TASK DETAILS
Reproduce, exactly and in full, only the lines below from the one containing "Click the red up" through the one containing "Given: Open the $3,200 dashboard thumbnail".

RECORDS FOR PROCESSING
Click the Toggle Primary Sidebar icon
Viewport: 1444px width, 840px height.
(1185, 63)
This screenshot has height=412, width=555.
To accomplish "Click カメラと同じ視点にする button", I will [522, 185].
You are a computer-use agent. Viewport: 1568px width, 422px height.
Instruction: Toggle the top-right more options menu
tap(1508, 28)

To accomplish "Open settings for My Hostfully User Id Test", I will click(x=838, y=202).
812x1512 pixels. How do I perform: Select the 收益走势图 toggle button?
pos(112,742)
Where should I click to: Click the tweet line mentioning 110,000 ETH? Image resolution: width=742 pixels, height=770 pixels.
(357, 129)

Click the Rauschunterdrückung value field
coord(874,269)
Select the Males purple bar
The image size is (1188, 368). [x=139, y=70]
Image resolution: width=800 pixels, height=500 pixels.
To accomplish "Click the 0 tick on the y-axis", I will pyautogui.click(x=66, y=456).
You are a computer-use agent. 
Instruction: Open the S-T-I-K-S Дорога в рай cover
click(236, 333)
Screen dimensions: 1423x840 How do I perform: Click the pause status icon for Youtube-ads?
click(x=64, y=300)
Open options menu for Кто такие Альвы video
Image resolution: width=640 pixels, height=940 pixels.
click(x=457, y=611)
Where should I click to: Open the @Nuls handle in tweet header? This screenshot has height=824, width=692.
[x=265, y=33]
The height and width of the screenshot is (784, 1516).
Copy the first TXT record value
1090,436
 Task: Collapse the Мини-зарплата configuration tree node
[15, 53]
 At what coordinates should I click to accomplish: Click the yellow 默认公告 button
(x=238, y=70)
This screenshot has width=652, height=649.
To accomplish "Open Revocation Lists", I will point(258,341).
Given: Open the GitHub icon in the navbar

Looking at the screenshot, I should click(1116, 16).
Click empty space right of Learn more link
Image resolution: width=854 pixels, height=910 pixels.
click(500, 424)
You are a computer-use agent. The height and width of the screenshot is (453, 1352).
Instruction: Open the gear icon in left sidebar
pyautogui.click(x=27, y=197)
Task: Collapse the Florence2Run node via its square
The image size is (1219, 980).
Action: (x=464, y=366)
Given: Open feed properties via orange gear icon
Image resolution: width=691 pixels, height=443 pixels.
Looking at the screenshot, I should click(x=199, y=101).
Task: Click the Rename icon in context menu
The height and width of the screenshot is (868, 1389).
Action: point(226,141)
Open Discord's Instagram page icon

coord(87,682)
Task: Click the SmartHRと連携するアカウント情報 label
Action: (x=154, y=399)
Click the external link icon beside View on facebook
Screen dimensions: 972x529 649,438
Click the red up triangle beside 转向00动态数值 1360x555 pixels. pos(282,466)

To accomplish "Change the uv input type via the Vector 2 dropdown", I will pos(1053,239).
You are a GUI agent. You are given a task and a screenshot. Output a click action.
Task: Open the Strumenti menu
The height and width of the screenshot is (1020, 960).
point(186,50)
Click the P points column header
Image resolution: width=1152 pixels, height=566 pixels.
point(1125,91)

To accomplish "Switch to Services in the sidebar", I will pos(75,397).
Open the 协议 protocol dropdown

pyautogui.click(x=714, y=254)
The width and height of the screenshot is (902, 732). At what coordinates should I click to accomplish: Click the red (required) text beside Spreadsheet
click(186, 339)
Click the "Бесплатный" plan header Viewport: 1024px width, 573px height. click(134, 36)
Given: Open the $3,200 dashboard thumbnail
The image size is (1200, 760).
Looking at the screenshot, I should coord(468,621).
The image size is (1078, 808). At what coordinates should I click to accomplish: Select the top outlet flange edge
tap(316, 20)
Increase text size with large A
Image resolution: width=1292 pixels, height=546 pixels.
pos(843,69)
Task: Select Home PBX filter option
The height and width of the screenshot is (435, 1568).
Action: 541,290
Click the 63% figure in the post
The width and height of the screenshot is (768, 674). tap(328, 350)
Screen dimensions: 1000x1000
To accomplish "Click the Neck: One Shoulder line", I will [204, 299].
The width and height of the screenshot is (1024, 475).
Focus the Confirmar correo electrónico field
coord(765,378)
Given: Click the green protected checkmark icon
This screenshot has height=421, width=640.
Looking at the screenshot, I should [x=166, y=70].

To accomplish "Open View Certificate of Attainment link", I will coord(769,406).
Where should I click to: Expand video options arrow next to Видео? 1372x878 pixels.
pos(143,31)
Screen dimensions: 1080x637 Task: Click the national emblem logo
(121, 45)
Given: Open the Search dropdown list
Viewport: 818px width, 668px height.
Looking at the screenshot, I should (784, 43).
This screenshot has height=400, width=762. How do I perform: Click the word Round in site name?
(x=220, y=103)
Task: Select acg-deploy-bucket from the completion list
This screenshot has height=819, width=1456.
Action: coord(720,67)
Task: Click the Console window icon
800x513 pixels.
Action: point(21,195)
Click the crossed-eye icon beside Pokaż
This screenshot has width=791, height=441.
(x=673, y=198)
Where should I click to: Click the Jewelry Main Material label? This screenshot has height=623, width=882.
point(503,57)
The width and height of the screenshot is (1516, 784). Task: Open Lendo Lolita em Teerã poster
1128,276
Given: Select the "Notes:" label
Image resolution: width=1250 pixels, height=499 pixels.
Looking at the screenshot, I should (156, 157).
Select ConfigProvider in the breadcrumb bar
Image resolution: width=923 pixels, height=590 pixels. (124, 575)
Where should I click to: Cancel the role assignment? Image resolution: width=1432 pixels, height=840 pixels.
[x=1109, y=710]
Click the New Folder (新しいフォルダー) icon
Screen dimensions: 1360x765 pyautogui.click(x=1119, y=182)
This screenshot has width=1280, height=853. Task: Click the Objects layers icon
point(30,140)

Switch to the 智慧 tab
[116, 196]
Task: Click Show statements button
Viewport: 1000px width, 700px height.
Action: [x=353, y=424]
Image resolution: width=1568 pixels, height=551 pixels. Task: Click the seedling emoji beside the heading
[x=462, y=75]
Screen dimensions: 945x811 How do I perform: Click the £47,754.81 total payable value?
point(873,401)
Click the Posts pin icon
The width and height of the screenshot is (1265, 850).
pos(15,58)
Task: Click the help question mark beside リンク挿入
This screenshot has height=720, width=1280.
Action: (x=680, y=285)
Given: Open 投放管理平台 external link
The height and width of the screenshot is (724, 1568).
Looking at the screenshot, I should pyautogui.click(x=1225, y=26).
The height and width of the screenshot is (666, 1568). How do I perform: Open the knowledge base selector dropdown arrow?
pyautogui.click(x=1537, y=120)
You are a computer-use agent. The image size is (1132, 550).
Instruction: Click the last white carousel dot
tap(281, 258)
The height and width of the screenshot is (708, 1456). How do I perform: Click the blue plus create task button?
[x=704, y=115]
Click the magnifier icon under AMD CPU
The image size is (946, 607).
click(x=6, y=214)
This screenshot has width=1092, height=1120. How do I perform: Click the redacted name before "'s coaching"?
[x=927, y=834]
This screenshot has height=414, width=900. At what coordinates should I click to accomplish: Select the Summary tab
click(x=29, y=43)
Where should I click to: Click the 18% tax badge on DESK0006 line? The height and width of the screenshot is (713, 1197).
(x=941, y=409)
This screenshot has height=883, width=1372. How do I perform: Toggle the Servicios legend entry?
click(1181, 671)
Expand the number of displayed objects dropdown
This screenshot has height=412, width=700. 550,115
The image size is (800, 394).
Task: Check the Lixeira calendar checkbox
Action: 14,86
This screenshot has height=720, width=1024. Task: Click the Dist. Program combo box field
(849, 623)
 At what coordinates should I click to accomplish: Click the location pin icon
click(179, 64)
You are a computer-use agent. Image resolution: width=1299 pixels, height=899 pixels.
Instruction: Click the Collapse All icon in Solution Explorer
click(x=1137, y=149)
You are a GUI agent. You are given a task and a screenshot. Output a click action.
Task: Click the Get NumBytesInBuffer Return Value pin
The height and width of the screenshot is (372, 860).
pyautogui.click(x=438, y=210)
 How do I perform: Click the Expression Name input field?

SOLUTION FOR THIS TASK
Click the red up triangle beside 转向00动态数值 1360x555 pixels. pos(282,466)

To accomplish "Change the uv input type via the Vector 2 dropdown", I will pos(1053,239).
You are a GUI agent. You are given a task and a screenshot. Output a click action.
Task: Open the Strumenti menu
The height and width of the screenshot is (1020, 960).
point(186,50)
Click the P points column header
Image resolution: width=1152 pixels, height=566 pixels.
point(1125,91)

To accomplish "Switch to Services in the sidebar", I will pos(75,397).
Open the 协议 protocol dropdown

pyautogui.click(x=714, y=254)
The width and height of the screenshot is (902, 732). At what coordinates should I click to accomplish: Click the red (required) text beside Spreadsheet
click(186, 339)
Click the "Бесплатный" plan header Viewport: 1024px width, 573px height. click(134, 36)
Given: Open the $3,200 dashboard thumbnail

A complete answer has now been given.